[Saved entries]
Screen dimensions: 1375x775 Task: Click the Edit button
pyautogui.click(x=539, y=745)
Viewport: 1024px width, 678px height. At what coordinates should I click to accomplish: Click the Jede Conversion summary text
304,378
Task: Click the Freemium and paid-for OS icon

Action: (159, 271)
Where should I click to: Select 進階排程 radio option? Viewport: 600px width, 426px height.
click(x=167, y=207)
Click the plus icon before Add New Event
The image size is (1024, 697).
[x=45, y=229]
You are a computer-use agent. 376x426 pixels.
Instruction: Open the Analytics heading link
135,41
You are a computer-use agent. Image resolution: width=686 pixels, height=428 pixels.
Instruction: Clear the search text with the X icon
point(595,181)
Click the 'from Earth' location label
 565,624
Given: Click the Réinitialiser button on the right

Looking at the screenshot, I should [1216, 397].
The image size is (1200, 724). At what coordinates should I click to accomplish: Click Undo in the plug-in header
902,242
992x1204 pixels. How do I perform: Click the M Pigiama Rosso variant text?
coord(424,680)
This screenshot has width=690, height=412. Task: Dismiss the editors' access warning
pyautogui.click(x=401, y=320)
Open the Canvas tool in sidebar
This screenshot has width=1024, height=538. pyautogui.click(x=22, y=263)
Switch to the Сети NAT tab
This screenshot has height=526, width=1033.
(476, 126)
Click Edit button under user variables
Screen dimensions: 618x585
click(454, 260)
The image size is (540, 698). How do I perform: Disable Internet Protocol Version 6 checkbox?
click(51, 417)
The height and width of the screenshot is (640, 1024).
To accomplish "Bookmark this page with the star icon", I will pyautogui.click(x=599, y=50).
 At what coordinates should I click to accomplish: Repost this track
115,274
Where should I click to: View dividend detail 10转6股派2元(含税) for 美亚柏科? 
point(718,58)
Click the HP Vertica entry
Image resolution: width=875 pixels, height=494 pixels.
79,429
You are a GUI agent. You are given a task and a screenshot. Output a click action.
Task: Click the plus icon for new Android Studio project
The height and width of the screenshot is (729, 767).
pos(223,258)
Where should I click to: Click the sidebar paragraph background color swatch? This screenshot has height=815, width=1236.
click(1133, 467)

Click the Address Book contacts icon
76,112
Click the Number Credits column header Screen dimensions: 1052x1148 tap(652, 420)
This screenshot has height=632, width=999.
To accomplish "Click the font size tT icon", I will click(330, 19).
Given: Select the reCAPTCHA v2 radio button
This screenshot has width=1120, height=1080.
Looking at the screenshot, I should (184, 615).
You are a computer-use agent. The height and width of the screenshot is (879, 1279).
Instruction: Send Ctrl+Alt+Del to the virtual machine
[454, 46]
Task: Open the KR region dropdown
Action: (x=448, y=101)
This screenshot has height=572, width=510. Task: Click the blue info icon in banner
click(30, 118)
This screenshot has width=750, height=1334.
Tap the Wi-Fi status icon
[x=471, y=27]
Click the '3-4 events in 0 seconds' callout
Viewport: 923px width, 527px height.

INSTRUCTIONS TO FOLLOW: Retype the data shown above so that each line matches the original.

EXERCISE OUTPUT:
Screen dimensions: 1375x775 Task: Click the Edit button
pyautogui.click(x=539, y=745)
Viewport: 1024px width, 678px height. At what coordinates should I click to accomplish: Click the Jede Conversion summary text
304,378
Task: Click the Freemium and paid-for OS icon

Action: (159, 271)
Where should I click to: Select 進階排程 radio option? Viewport: 600px width, 426px height.
click(x=167, y=207)
Click the plus icon before Add New Event
The image size is (1024, 697).
[x=45, y=229]
You are a computer-use agent. 376x426 pixels.
Instruction: Open the Analytics heading link
135,41
You are a computer-use agent. Image resolution: width=686 pixels, height=428 pixels.
Instruction: Clear the search text with the X icon
point(595,181)
Click the 'from Earth' location label
 565,624
Given: Click the Réinitialiser button on the right

Looking at the screenshot, I should [1216, 397].
The image size is (1200, 724). At what coordinates should I click to accomplish: Click Undo in the plug-in header
902,242
992x1204 pixels. How do I perform: Click the M Pigiama Rosso variant text?
coord(424,680)
This screenshot has width=690, height=412. Task: Dismiss the editors' access warning
pyautogui.click(x=401, y=320)
Open the Canvas tool in sidebar
This screenshot has width=1024, height=538. pyautogui.click(x=22, y=263)
Switch to the Сети NAT tab
This screenshot has height=526, width=1033.
(476, 126)
Click Edit button under user variables
Screen dimensions: 618x585
click(454, 260)
The image size is (540, 698). How do I perform: Disable Internet Protocol Version 6 checkbox?
click(51, 417)
The height and width of the screenshot is (640, 1024).
To accomplish "Bookmark this page with the star icon", I will pyautogui.click(x=599, y=50).
 At what coordinates should I click to accomplish: Repost this track
115,274
Where should I click to: View dividend detail 10转6股派2元(含税) for 美亚柏科? 
point(718,58)
Click the HP Vertica entry
Image resolution: width=875 pixels, height=494 pixels.
79,429
You are a GUI agent. You are given a task and a screenshot. Output a click action.
Task: Click the plus icon for new Android Studio project
The height and width of the screenshot is (729, 767).
pos(223,258)
Where should I click to: Click the sidebar paragraph background color swatch? This screenshot has height=815, width=1236.
click(1133, 467)

Click the Address Book contacts icon
76,112
Click the Number Credits column header Screen dimensions: 1052x1148 tap(652, 420)
This screenshot has height=632, width=999.
To accomplish "Click the font size tT icon", I will click(330, 19).
Given: Select the reCAPTCHA v2 radio button
This screenshot has width=1120, height=1080.
Looking at the screenshot, I should (184, 615).
You are a computer-use agent. The height and width of the screenshot is (879, 1279).
Instruction: Send Ctrl+Alt+Del to the virtual machine
[454, 46]
Task: Open the KR region dropdown
Action: (x=448, y=101)
This screenshot has height=572, width=510. Task: Click the blue info icon in banner
click(30, 118)
This screenshot has width=750, height=1334.
Tap the Wi-Fi status icon
[x=471, y=27]
Click the '3-4 events in 0 seconds' callout
Viewport: 923px width, 527px height.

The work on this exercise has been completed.